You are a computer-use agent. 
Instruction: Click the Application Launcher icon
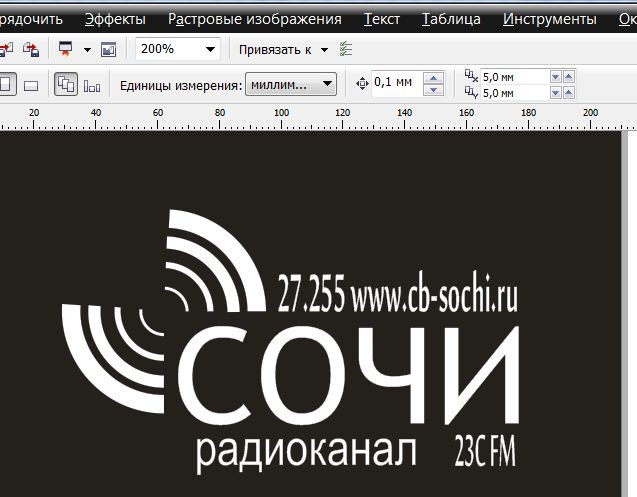[x=66, y=49]
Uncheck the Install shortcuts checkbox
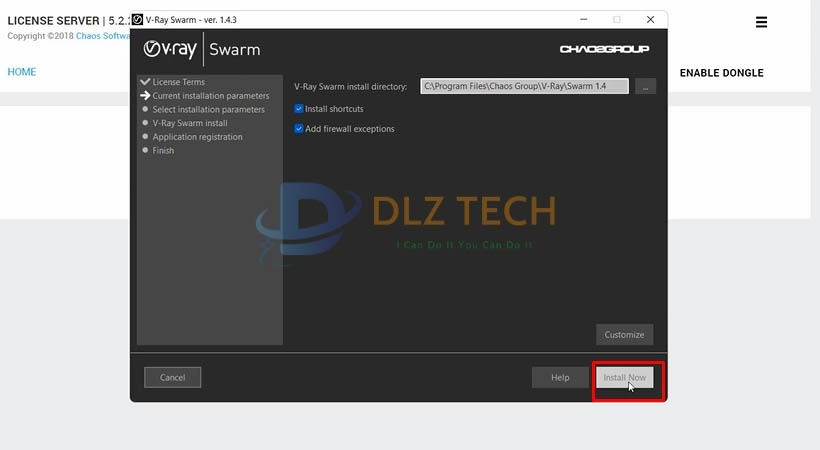This screenshot has height=450, width=820. pos(299,109)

—————

» Instruction: Write out the entries above word for word, leaving out the pictures.

» Answer to this exercise:
You are a computer-use agent. 
Instruction: Click the Application Launcher icon
[x=66, y=49]
Uncheck the Install shortcuts checkbox
This screenshot has height=450, width=820. pos(299,109)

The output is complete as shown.